__THE PROBLEM__:
Return only the final portion of the entries: the line with "Collapse the Projects" and every line after it, each one exact.

__SUPPLIED MATERIAL__:
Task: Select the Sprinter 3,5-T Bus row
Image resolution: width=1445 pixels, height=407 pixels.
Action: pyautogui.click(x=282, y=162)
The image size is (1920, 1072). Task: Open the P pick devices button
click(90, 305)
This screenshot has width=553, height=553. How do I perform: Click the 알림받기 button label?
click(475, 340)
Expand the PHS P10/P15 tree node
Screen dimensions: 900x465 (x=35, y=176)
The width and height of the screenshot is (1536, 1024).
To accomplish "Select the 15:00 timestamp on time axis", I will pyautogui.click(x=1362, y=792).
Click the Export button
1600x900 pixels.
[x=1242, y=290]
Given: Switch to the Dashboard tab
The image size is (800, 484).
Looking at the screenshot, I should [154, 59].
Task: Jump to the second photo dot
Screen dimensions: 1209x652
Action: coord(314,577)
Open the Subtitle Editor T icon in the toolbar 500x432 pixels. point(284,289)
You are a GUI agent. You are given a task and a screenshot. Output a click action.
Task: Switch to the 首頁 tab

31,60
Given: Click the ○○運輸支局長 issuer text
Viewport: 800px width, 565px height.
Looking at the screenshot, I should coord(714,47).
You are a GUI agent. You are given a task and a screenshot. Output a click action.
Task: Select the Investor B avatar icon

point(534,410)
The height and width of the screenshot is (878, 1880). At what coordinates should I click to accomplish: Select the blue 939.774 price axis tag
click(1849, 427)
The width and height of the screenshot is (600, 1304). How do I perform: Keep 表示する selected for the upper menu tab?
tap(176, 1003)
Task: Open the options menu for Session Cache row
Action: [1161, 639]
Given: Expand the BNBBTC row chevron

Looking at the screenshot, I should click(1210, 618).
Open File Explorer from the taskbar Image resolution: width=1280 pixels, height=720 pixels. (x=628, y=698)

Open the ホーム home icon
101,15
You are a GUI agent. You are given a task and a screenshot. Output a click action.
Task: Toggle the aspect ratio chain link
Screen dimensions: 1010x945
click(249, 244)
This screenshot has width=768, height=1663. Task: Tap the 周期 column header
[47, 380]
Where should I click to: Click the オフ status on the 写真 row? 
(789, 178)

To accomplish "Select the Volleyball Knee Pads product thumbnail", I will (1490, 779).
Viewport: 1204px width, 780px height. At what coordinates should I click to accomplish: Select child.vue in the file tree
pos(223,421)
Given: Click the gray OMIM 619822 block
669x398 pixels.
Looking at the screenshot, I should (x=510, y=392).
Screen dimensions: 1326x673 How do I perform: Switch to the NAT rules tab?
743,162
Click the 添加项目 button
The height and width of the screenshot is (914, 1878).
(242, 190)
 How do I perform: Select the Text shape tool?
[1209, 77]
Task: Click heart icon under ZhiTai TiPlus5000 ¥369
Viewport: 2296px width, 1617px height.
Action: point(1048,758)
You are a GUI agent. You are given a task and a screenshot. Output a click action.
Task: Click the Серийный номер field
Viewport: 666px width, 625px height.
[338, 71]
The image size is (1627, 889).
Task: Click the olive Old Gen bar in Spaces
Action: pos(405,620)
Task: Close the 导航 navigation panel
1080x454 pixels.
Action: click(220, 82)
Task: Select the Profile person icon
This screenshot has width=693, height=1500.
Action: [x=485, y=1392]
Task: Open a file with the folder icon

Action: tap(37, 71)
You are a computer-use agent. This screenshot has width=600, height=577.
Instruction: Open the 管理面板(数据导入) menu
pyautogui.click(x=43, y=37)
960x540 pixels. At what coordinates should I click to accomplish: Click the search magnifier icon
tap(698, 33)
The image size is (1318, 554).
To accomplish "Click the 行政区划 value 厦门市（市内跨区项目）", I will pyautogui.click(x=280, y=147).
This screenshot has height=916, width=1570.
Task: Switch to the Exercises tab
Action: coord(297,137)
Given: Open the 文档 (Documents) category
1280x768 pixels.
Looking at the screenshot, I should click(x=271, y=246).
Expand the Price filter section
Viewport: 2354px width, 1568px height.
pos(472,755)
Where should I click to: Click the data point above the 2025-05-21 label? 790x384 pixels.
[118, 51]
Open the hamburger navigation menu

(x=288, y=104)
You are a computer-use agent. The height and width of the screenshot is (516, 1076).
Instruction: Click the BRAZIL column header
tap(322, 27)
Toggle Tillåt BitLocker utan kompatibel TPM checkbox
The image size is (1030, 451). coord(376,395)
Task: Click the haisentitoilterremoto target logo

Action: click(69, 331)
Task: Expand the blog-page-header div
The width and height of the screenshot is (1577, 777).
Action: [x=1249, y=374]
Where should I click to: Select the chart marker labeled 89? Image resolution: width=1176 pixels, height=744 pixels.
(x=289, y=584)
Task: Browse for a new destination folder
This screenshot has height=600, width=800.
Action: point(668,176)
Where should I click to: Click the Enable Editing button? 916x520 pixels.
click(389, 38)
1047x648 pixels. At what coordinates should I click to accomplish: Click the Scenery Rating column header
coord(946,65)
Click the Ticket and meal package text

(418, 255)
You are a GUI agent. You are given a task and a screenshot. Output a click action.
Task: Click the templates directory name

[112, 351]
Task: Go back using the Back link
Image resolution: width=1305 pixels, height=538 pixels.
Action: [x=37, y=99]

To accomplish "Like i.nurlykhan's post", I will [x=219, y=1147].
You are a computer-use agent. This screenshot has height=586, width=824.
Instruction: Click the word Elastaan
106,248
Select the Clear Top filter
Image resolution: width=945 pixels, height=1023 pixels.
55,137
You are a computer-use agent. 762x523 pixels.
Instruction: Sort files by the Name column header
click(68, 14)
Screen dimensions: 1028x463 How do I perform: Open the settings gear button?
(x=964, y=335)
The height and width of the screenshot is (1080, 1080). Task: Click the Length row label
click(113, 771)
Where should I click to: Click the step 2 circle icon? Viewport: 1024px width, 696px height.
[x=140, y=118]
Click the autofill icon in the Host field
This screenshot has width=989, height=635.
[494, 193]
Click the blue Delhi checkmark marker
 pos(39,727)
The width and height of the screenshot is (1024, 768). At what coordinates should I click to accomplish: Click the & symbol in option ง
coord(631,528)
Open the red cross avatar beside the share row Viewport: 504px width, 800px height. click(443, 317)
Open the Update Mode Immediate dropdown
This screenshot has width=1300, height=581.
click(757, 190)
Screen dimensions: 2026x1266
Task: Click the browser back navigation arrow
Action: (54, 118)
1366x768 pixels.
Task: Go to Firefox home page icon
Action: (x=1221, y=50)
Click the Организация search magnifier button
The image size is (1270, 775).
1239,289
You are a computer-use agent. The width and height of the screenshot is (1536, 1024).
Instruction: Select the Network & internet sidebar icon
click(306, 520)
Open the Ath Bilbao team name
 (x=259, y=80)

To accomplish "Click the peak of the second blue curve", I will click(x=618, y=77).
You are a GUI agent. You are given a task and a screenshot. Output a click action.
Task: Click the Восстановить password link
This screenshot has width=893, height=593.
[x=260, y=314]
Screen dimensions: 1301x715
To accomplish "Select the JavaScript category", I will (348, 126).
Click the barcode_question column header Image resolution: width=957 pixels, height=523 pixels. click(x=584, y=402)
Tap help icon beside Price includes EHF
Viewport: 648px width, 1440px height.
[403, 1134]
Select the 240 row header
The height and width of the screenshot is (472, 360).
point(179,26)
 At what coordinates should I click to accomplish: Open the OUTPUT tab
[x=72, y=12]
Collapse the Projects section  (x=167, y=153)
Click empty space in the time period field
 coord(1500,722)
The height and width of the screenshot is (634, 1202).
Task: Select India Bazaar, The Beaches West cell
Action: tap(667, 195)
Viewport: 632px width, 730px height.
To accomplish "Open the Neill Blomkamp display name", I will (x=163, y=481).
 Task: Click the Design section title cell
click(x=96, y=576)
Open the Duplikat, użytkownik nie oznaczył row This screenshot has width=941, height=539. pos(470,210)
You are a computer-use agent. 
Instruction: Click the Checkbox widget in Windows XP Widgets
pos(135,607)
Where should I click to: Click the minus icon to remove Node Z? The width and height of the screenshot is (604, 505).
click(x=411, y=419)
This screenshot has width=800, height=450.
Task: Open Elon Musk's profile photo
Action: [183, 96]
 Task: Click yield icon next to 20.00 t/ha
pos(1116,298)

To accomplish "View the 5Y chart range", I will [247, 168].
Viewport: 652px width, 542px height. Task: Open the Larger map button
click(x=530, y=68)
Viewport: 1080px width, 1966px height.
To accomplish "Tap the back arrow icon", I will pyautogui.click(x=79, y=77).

__ANSWER AREA__:
Collapse the Projects section  (x=167, y=153)
Click empty space in the time period field
 coord(1500,722)
The height and width of the screenshot is (634, 1202).
Task: Select India Bazaar, The Beaches West cell
Action: tap(667, 195)
Viewport: 632px width, 730px height.
To accomplish "Open the Neill Blomkamp display name", I will (x=163, y=481).
 Task: Click the Design section title cell
click(x=96, y=576)
Open the Duplikat, użytkownik nie oznaczył row This screenshot has width=941, height=539. pos(470,210)
You are a computer-use agent. 
Instruction: Click the Checkbox widget in Windows XP Widgets
pos(135,607)
Where should I click to: Click the minus icon to remove Node Z? The width and height of the screenshot is (604, 505).
click(x=411, y=419)
This screenshot has width=800, height=450.
Task: Open Elon Musk's profile photo
Action: [183, 96]
 Task: Click yield icon next to 20.00 t/ha
pos(1116,298)

To accomplish "View the 5Y chart range", I will [247, 168].
Viewport: 652px width, 542px height. Task: Open the Larger map button
click(x=530, y=68)
Viewport: 1080px width, 1966px height.
To accomplish "Tap the back arrow icon", I will pyautogui.click(x=79, y=77).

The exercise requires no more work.